Consignes -
1. Recopiez mot pour mot le passage de l'entretien avec Ludovic Lagarde qui va de « Entretien avec Ludovic » à « est un privilège. ».
2. Prolongez l'entretien avec Ludovic Lagarde à partir de l'endroit où il s'interrompt.

Entretien avec Ludovic Lagarde


Après une longue collaboration avec Olivier Cadiot, vous travaillez maintenant sur un texte de Peter Verhelst dont l’écriture mèle poésie et imagination. Comment avez vous rencontré le texte de Peter Verhelst?


Il est vrai que je suis engagé depuis presque quinze ans maintenant dans un travail régulier avec Olivier Cadiot, ce qui nous amène à nous inscrire dans des temps longs, peu habituels au théâtre : aussi bien en amont, lors de la phase de préparation des spectacles, que lors du suivi des productions menées ensemble – puisqu’elles ont une durée de vie assez longue. Nous avons par exemple repris Le Colonel des Zouaves dix ans après sa création. Nous venons de terminer le film sur Fairy queen joué il y a déjà trois ans à Avignon. Je suis donc dans un temps de travail artisanal avec Olivier Cadiot, ce qui est un privilège.


Mais cette collaboration m’a aussi amené à devenir exigent sur le choix des textes, choix essentiel pour mon travail. Aussi lorsqu’en 2005 le Festival d’Avignon a organisé un cycle de lectures de pièces de théâtre belges, ai-je été particulièrement sensible au Richard III de Peter Verhelst. Parmi les textes que nous avons lus, c’est celui qui m’a le plus intéressé et le plus intrigué. Dès la première lecture je l’ai trouvé d’une grande beauté stylistique, avec un contenu plutôt sulfureux. Ces impressions se sont confirmées pendant le travail avec les comédiens. J’ai ensuite rencontré l’auteur venu assister à la lecture et je lui ai fait part de mon désir de mettre en scène la pièce.


L’écriture de cette pièce mêle prose et versification, vers libres, alexandrins, hexamètres… C’est un texte de poète dans un style très concret dont il faudra tenir compte dans le travail avec les acteurs. Les phrases sont très structurées, très ponctuées. Nous sommes face à une dynamique de la parole que créent justement ces mélanges de prose et de vers. Nous sommes dans un entre deux très riche, et sans doute contraignant, pour les acteurs.

Données fournies -
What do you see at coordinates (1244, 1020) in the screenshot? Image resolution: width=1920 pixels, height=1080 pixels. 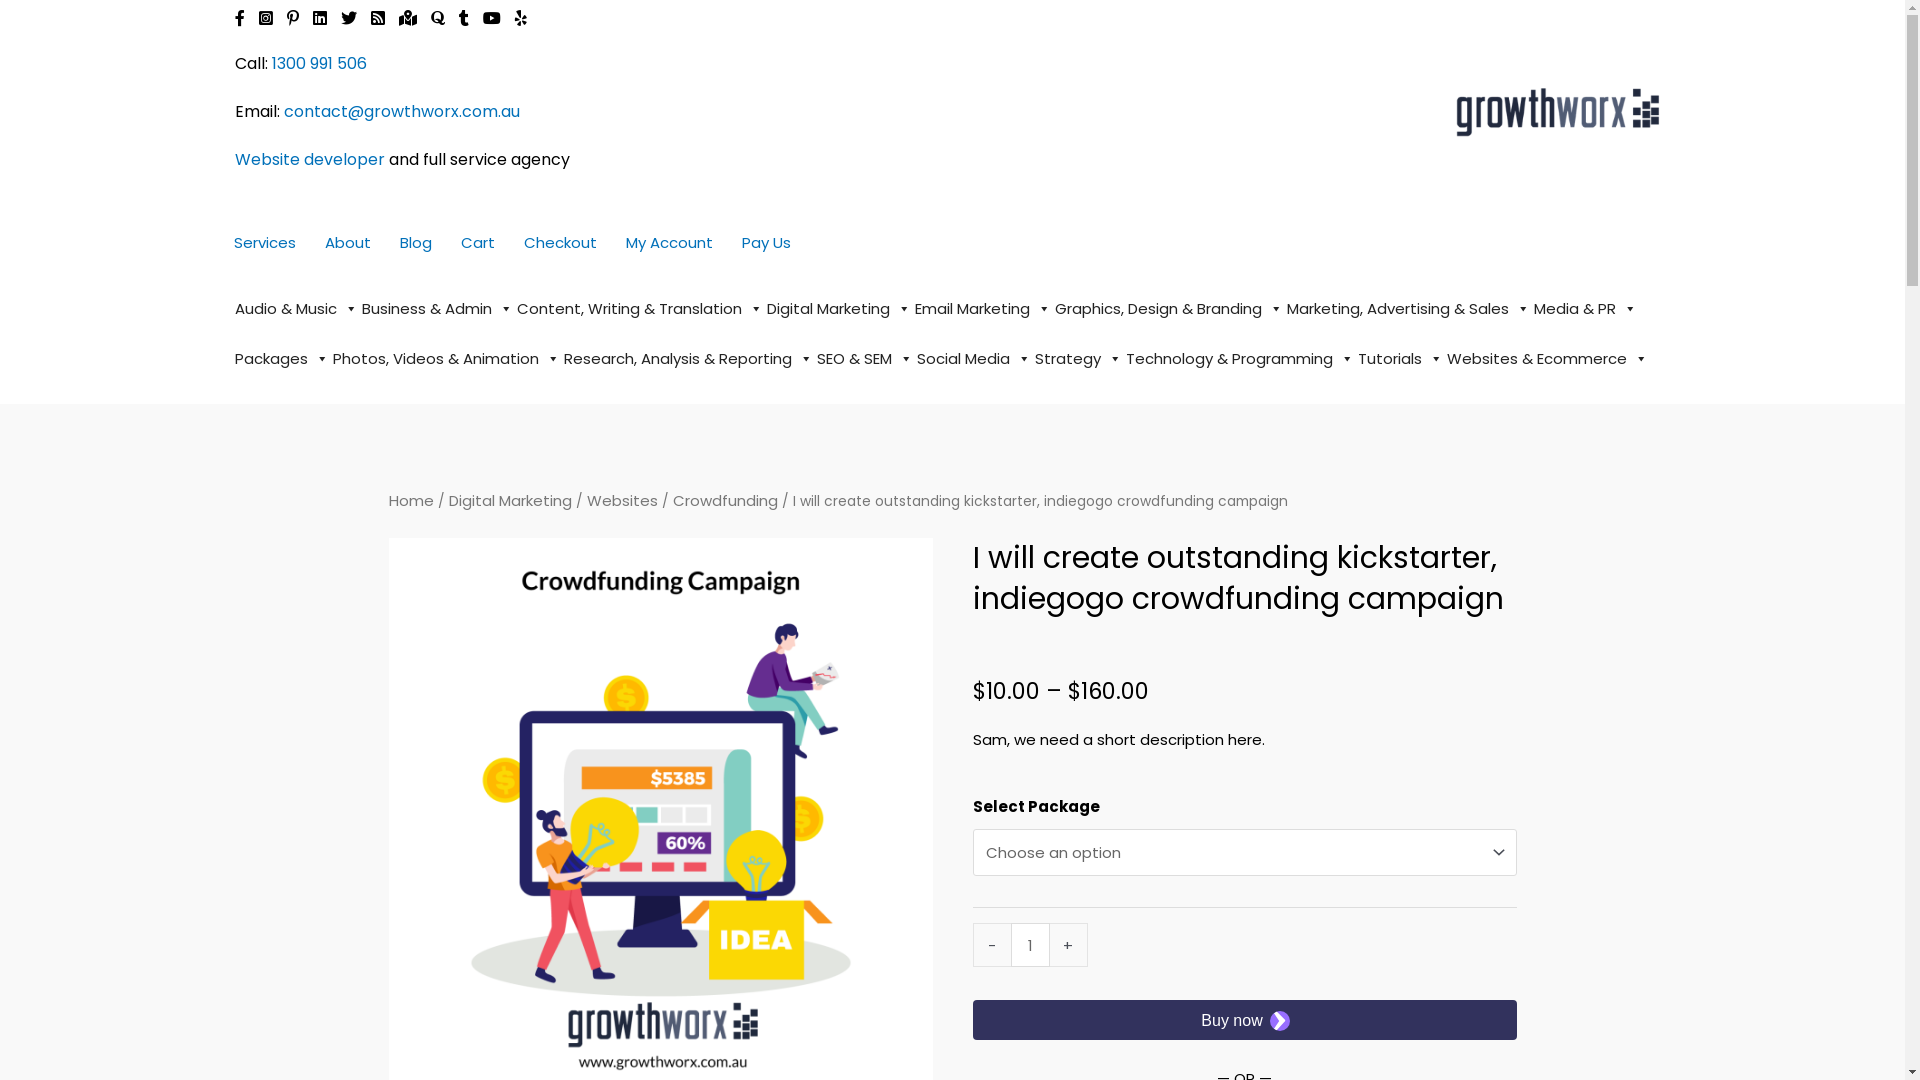 I see `Secure payment button frame` at bounding box center [1244, 1020].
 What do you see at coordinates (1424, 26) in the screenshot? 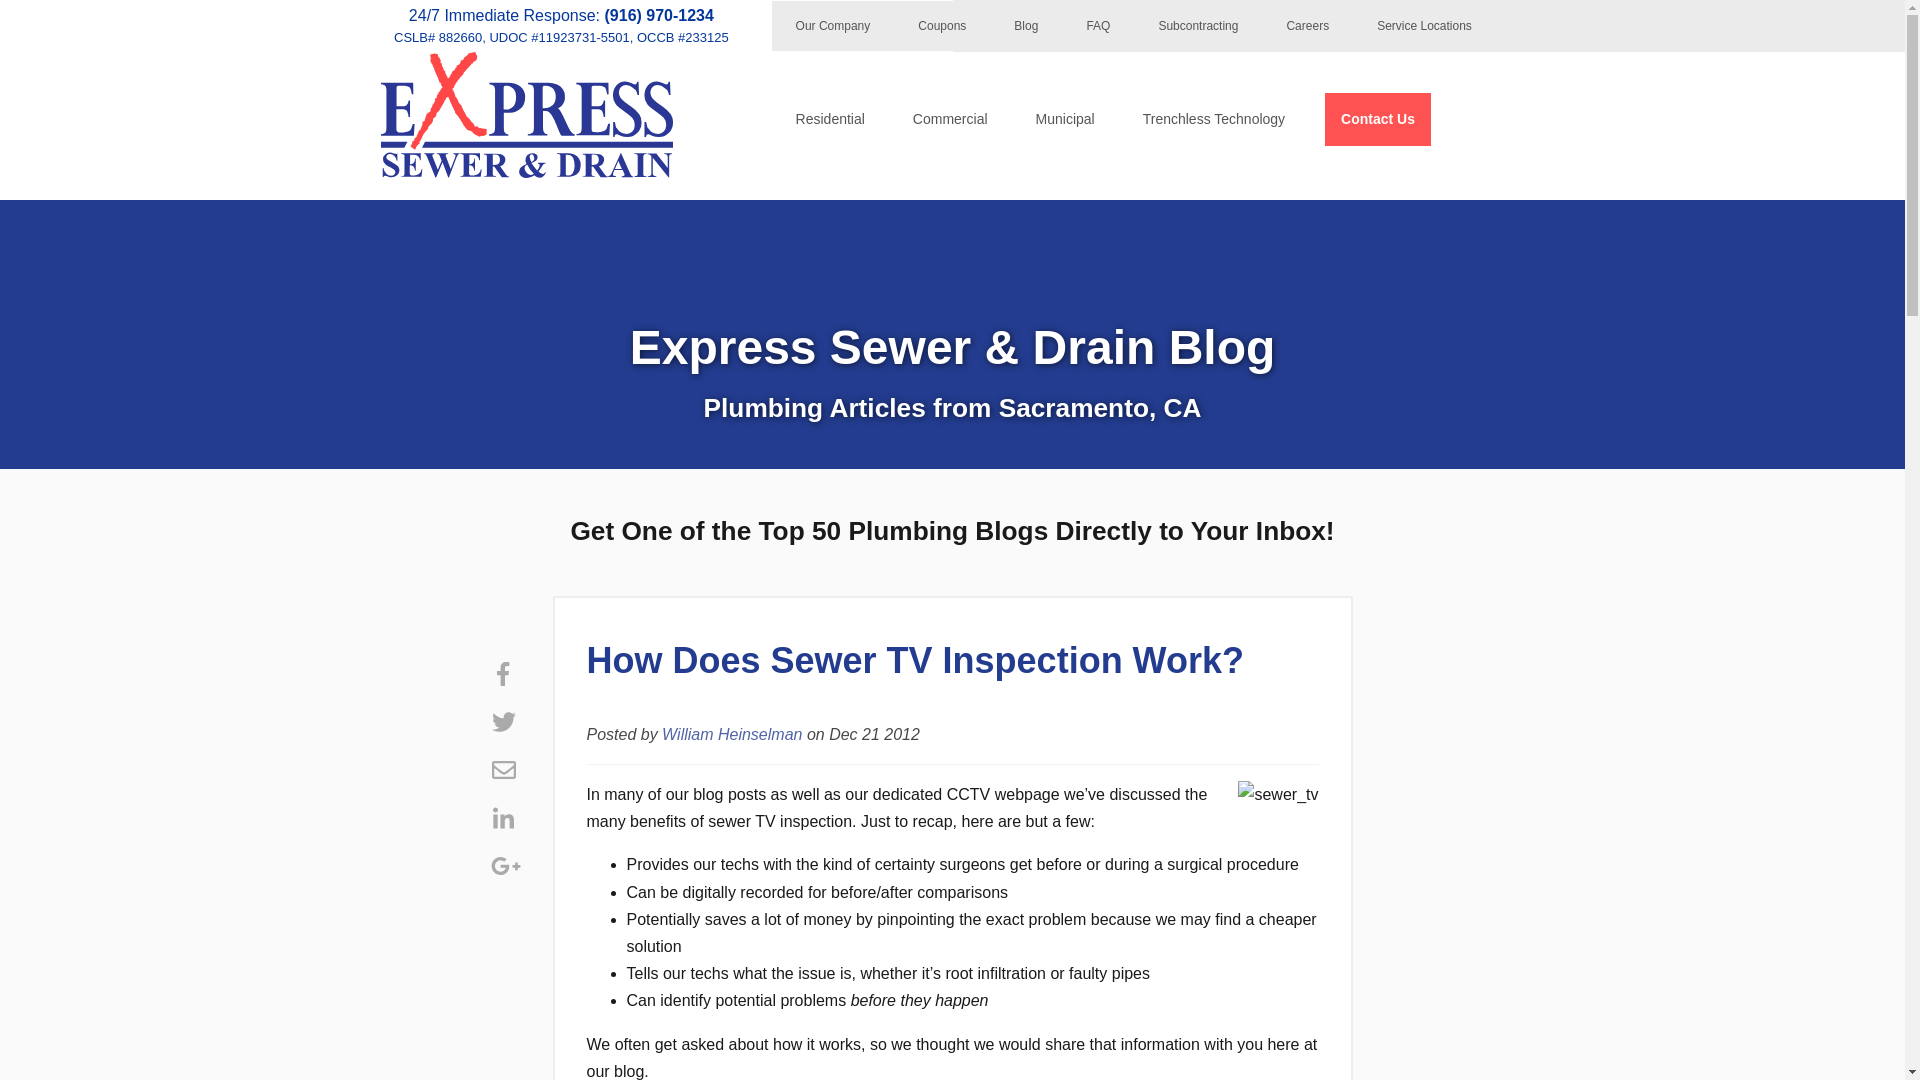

Résultats finaux -
1.
Entretien avec Ludovic Lagarde


Après une longue collaboration avec Olivier Cadiot, vous travaillez maintenant sur un texte de Peter Verhelst dont l’écriture mèle poésie et imagination. Comment avez vous rencontré le texte de Peter Verhelst?


Il est vrai que je suis engagé depuis presque quinze ans maintenant dans un travail régulier avec Olivier Cadiot, ce qui nous amène à nous inscrire dans des temps longs, peu habituels au théâtre : aussi bien en amont, lors de la phase de préparation des spectacles, que lors du suivi des productions menées ensemble – puisqu’elles ont une durée de vie assez longue. Nous avons par exemple repris Le Colonel des Zouaves dix ans après sa création. Nous venons de terminer le film sur Fairy queen joué il y a déjà trois ans à Avignon. Je suis donc dans un temps de travail artisanal avec Olivier Cadiot, ce qui est un privilège.

2.
Quels sont les aspects du texte qui lient ce Richard III à Shakespeare et quels sont, par contre, les éléments qui l’introduisent dans l’actualité du monde contemporain ?


Il ne s’agit pas d’une adaptation mais d’une réécriture. C’est une pièce contemporaine construite sur le schéma de Shakespeare. On pourrait dire qu’il y a un double mouvement. Dans un premier temps, Peter Verhelst compresse l’œuvre originale en concentrant le nombre de personnages et en réduisant certaines scènes à quelques indications. Il crée une voix-off qui prend en charge les raccourcis qu’il se permet quant à l’action et radicalise le propos. Pendant qu’une scène se joue dans le champ du théâtre, il y a une description en temps réel de ce qui se passe dans le hors champ. Les ravages de Richard ne sont pas relégués à un arrière-plan historique, au contraire, par le biais de ces récits, ils envahissent le plateau très tôt dans la pièce.
Dans un second temps, cette compression permet de développer des scènes ébauchées par Shakespeare en faisant ce que j’appellerais des « gros plans » sur des personnages, en particulier sur les personnages de femmes. Ainsi le rôle de la mère de Richard, la Duchesse d’York, devient-il prépondérant.


Verhelst s’attarde longuement sur les rapports mère-fils, ce qui n’est pas le cas dans l’œuvre de Shakespeare. Il y a une focalisation sur les rapports intimes entre les personnages. Ils viennent presque se raconter, se confesser face au public dans une adresse souvent directe. Et l’on ne sait pas à l’avance si cette exposition d’une parole privée sur la scène publique fait plutôt basculer les personnages du côté d’une plus grande humanité, ou au contraire dans une obscénité illégitime. Cela ressemble à des témoignages de docu-fictions anglais, à des fragments d’autofiction ou aux séances d’autocritiques des procès staliniens, autant qu’à des scènes dont on commence à avoir l’habitude dans le monde politique contemporain. Ces confessions sont déconnectées de toute action. Elles prennent parfois la forme d’un récit de songe.
Verhelst, à partir de la trame shakespearienne, parle manifestement de notre monde et du champ politique actuel. Tout ce dévoilement intime semble intéresser le public, les électeurs potentiels. Alors doit-on considérer cela comme un moyen d’une meilleure compréhension des motivations des politiques ou comme du voyeurisme ? Le problème œdipien de George Bush, par exemple, est exposé partout et semble avoir provoqué une catastrophe en Irak. Faut-il en parler ?


La lecture de Verhelst néglige le drame politique au profit d’un drame entre les sexes. L’ouverture et la clôture de la pièce – une tragédie ? - sont confiées à la Duchesse qui prononce des monologues d’une cruauté exacerbée. Quel est le rapport entre Richard et les femmes ? Avec la mère ? Et Lady Anne ?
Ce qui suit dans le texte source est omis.